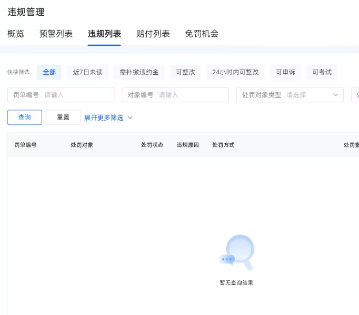Open the 赔付列表 tab
Viewport: 359px width, 315px height.
click(x=153, y=34)
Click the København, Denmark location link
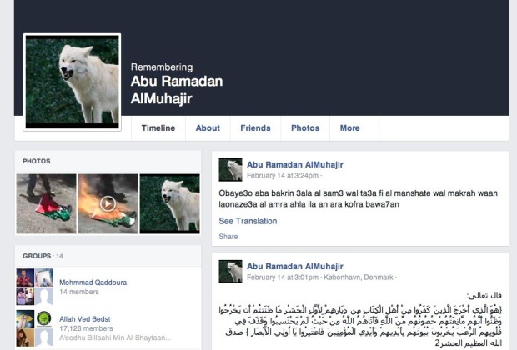Viewport: 517px width, 350px height. (359, 278)
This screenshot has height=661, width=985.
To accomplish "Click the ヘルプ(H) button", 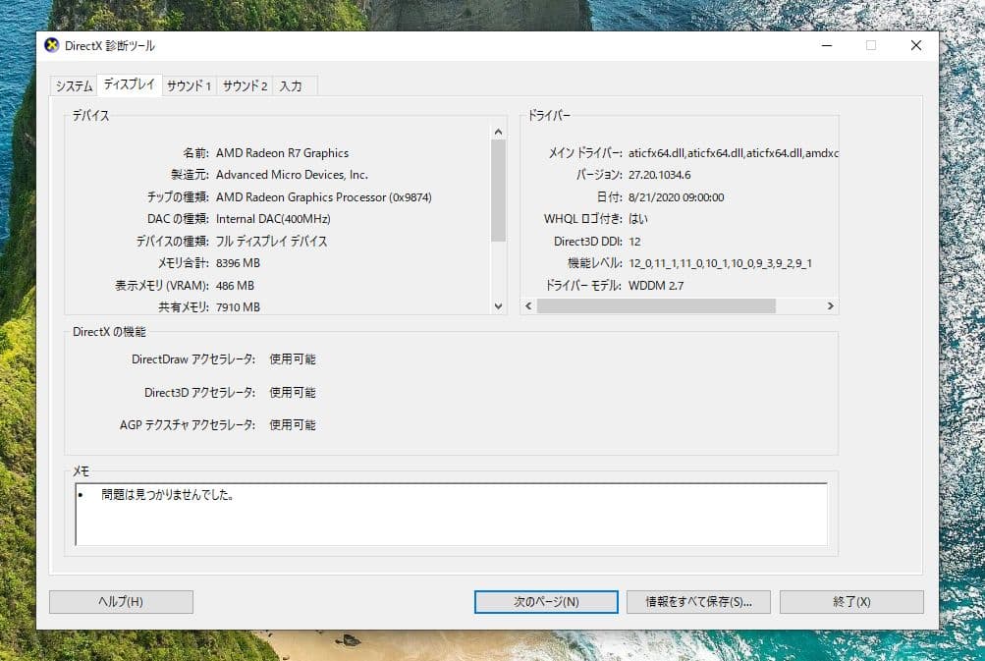I will pos(122,601).
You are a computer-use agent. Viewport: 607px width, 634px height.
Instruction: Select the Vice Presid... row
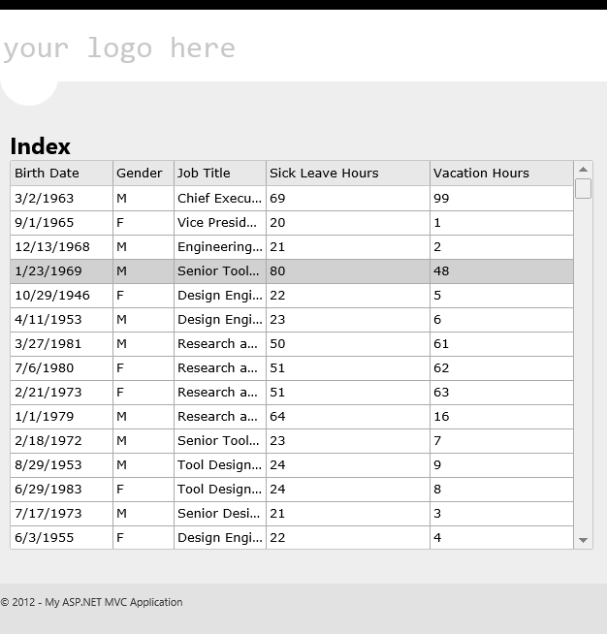click(292, 222)
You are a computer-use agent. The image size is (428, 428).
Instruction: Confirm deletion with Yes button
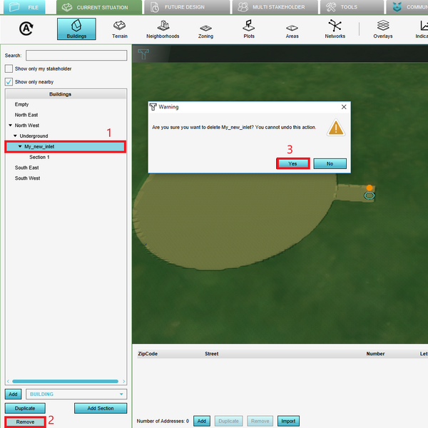pyautogui.click(x=292, y=163)
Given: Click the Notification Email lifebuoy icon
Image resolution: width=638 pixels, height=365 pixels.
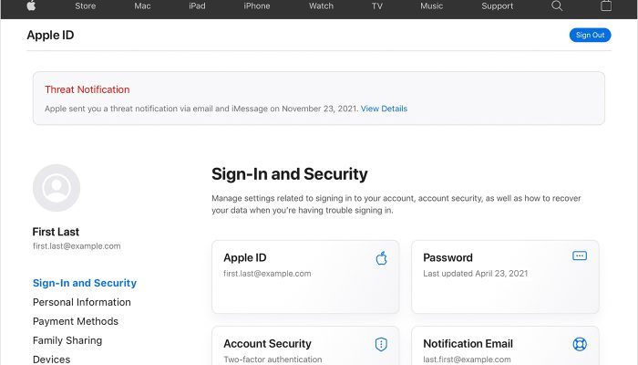Looking at the screenshot, I should click(x=580, y=344).
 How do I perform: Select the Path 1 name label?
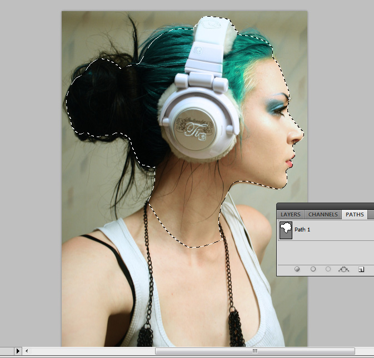click(303, 229)
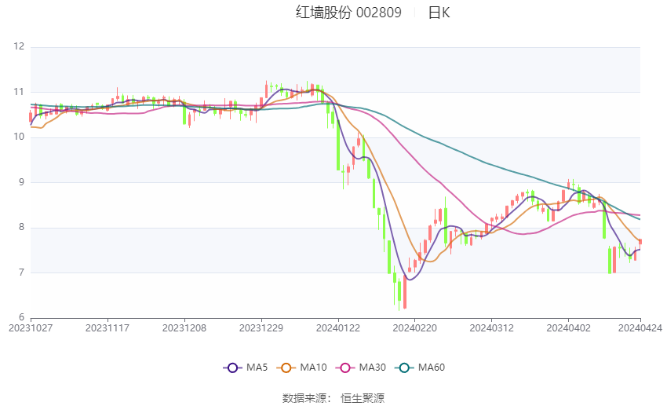This screenshot has height=406, width=667.
Task: Click the 20231229 x-axis date label
Action: point(261,328)
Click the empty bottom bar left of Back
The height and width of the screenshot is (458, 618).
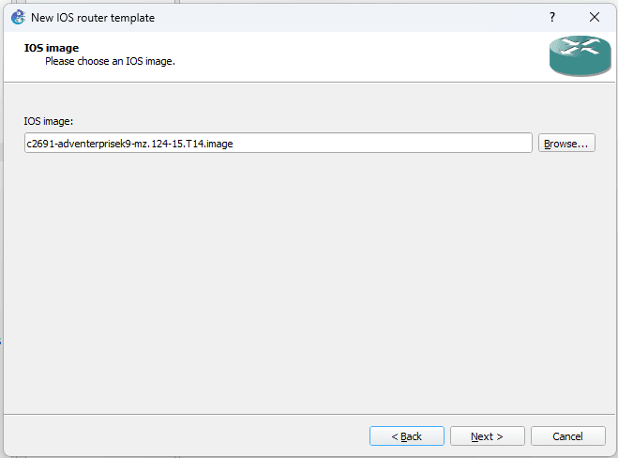pyautogui.click(x=188, y=436)
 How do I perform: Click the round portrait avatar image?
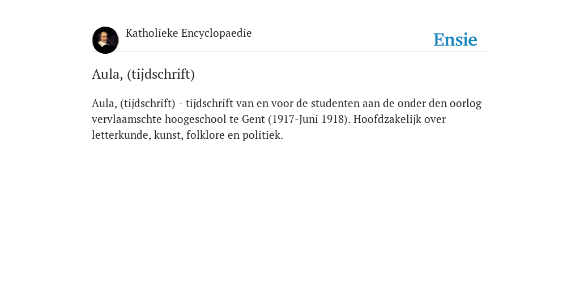coord(105,40)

Requirement: Above are records with pictures. Reproduce exactly only the lines from the line with "Image resolution: width=638" through the line with "Click the empty bottom bar left of Back", both ends included, and leave the pictures out.

Solution for this exercise:
Image resolution: width=638 pixels, height=365 pixels.
Looking at the screenshot, I should click(x=580, y=344).
 How do I perform: Select the Path 1 name label?
click(303, 229)
This screenshot has height=406, width=667.
Task: Click the 20231229 x-axis date label
Action: point(261,328)
Click the empty bottom bar left of Back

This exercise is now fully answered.